Every book you read means you live the life of every character in it. Watching a screen doesnt have the same effect. I give readers black squiggles on white paper. They create the faces, the smells. They live the choices, too. Read 100 books and you have had 500 lives.
But a book is also safe. Shut the covers and any danger goes away. Compassion fatigue, and feeling ineffectual, are caught from other media. In fiction the ogres will be defeated, or even become a friend. I write historical fiction for young people to show them that while tomorrow will probably be like today, one day it won’t be. But we are descended from those who survived ice ages, eruptions, wars, pandemics. Our ancestors were warriors, or good at running away, or able to communicate ‘I know we dont speak each other’s language, but if we work together we might escape the volcano erupting over there.’ Books can also teach that even in the worst of times, you can find one thing of beauty, and people who want to help, if you can find the courage and words to ask.

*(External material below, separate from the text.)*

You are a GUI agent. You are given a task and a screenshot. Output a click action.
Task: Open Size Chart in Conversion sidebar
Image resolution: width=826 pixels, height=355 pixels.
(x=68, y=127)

What advice would you give to emerging authors hoping to write meaningful stories that resonate across generations?
If you have a meaningful story it will resonate across generations. So go and find that story. There is no one inspiration for a book. You need ten thousand. I love words, but it’s the story that matters most. The best books have plot and imagery, but no reader turns the page to find another bright image: they want to know what happens next. Always give the reader a reason to turn the page.